### What the task asks
Please write out the records exactly.

### Data shown
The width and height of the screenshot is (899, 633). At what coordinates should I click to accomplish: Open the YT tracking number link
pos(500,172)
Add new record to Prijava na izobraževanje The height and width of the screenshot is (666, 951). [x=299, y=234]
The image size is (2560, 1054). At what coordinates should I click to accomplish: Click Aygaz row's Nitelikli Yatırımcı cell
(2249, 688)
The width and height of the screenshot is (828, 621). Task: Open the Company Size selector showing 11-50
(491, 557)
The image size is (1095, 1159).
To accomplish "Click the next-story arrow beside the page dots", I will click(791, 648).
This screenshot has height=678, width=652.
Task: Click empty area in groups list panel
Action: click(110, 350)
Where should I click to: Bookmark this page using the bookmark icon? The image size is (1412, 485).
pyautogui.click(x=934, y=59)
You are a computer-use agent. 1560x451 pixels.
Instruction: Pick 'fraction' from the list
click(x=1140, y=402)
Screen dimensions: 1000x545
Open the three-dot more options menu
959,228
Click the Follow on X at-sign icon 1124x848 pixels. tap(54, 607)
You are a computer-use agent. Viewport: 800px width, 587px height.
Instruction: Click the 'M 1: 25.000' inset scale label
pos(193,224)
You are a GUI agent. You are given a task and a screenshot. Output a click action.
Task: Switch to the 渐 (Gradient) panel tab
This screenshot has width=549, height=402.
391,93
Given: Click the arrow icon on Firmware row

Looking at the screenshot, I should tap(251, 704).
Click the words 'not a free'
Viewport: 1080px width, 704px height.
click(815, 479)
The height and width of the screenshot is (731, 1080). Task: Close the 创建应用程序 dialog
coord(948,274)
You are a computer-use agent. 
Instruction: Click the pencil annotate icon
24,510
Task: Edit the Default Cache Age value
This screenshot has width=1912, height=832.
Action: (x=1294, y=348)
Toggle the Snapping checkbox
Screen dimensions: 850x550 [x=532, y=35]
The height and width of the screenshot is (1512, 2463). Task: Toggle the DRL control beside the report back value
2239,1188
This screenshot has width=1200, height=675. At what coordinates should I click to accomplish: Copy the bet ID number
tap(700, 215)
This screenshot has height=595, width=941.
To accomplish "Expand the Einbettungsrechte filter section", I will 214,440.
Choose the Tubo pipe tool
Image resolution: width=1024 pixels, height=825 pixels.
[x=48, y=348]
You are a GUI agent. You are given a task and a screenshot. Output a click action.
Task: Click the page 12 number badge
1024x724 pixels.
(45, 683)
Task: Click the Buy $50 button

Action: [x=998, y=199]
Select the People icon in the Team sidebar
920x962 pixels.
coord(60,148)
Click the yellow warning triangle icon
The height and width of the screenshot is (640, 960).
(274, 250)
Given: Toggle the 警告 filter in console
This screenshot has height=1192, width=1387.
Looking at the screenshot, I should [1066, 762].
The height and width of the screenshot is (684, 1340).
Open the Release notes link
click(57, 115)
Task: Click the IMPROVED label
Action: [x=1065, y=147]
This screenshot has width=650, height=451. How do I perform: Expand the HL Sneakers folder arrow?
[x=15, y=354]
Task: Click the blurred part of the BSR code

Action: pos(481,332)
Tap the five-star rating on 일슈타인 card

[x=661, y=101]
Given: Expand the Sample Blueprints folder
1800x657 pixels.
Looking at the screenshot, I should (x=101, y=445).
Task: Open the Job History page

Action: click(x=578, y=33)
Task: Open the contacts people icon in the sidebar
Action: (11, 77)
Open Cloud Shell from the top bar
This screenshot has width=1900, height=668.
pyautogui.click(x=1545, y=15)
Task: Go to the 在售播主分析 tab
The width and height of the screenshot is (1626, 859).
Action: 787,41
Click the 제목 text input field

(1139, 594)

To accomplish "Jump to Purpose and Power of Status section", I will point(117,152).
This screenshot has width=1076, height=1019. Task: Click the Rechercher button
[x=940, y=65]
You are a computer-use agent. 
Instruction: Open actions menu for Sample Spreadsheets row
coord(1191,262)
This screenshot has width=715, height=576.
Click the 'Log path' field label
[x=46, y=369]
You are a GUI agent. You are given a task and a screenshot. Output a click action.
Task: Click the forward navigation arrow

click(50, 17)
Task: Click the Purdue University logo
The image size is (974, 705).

### Answer to this exercise
The width and height of the screenshot is (899, 633). At what coordinates should I click to accomplish: Open the YT tracking number link
pos(500,172)
Add new record to Prijava na izobraževanje The height and width of the screenshot is (666, 951). [x=299, y=234]
The image size is (2560, 1054). At what coordinates should I click to accomplish: Click Aygaz row's Nitelikli Yatırımcı cell
(2249, 688)
The width and height of the screenshot is (828, 621). Task: Open the Company Size selector showing 11-50
(491, 557)
The image size is (1095, 1159).
To accomplish "Click the next-story arrow beside the page dots", I will click(791, 648).
This screenshot has height=678, width=652.
Task: Click empty area in groups list panel
Action: click(110, 350)
Where should I click to: Bookmark this page using the bookmark icon? The image size is (1412, 485).
pyautogui.click(x=934, y=59)
You are a computer-use agent. 1560x451 pixels.
Instruction: Pick 'fraction' from the list
click(x=1140, y=402)
Screen dimensions: 1000x545
Open the three-dot more options menu
959,228
Click the Follow on X at-sign icon 1124x848 pixels. tap(54, 607)
You are a computer-use agent. Viewport: 800px width, 587px height.
Instruction: Click the 'M 1: 25.000' inset scale label
pos(193,224)
You are a GUI agent. You are given a task and a screenshot. Output a click action.
Task: Switch to the 渐 (Gradient) panel tab
This screenshot has width=549, height=402.
391,93
Given: Click the arrow icon on Firmware row

Looking at the screenshot, I should tap(251, 704).
Click the words 'not a free'
Viewport: 1080px width, 704px height.
click(815, 479)
The height and width of the screenshot is (731, 1080). Task: Close the 创建应用程序 dialog
coord(948,274)
You are a computer-use agent. 
Instruction: Click the pencil annotate icon
24,510
Task: Edit the Default Cache Age value
This screenshot has width=1912, height=832.
Action: (x=1294, y=348)
Toggle the Snapping checkbox
Screen dimensions: 850x550 [x=532, y=35]
The height and width of the screenshot is (1512, 2463). Task: Toggle the DRL control beside the report back value
2239,1188
This screenshot has width=1200, height=675. At what coordinates should I click to accomplish: Copy the bet ID number
tap(700, 215)
This screenshot has height=595, width=941.
To accomplish "Expand the Einbettungsrechte filter section", I will 214,440.
Choose the Tubo pipe tool
Image resolution: width=1024 pixels, height=825 pixels.
[x=48, y=348]
You are a GUI agent. You are given a task and a screenshot. Output a click action.
Task: Click the page 12 number badge
1024x724 pixels.
(45, 683)
Task: Click the Buy $50 button

Action: [x=998, y=199]
Select the People icon in the Team sidebar
920x962 pixels.
coord(60,148)
Click the yellow warning triangle icon
The height and width of the screenshot is (640, 960).
(274, 250)
Given: Toggle the 警告 filter in console
This screenshot has height=1192, width=1387.
Looking at the screenshot, I should [1066, 762].
The height and width of the screenshot is (684, 1340).
Open the Release notes link
click(57, 115)
Task: Click the IMPROVED label
Action: [x=1065, y=147]
This screenshot has width=650, height=451. How do I perform: Expand the HL Sneakers folder arrow?
[x=15, y=354]
Task: Click the blurred part of the BSR code

Action: pos(481,332)
Tap the five-star rating on 일슈타인 card

[x=661, y=101]
Given: Expand the Sample Blueprints folder
1800x657 pixels.
Looking at the screenshot, I should (x=101, y=445).
Task: Open the Job History page

Action: click(x=578, y=33)
Task: Open the contacts people icon in the sidebar
Action: (11, 77)
Open Cloud Shell from the top bar
This screenshot has width=1900, height=668.
pyautogui.click(x=1545, y=15)
Task: Go to the 在售播主分析 tab
The width and height of the screenshot is (1626, 859).
Action: 787,41
Click the 제목 text input field

(1139, 594)

To accomplish "Jump to Purpose and Power of Status section", I will point(117,152).
This screenshot has width=1076, height=1019. Task: Click the Rechercher button
[x=940, y=65]
You are a computer-use agent. 
Instruction: Open actions menu for Sample Spreadsheets row
coord(1191,262)
This screenshot has width=715, height=576.
Click the 'Log path' field label
[x=46, y=369]
You are a GUI agent. You are given a task and a screenshot. Output a click action.
Task: Click the forward navigation arrow

click(50, 17)
Task: Click the Purdue University logo
The image size is (974, 705).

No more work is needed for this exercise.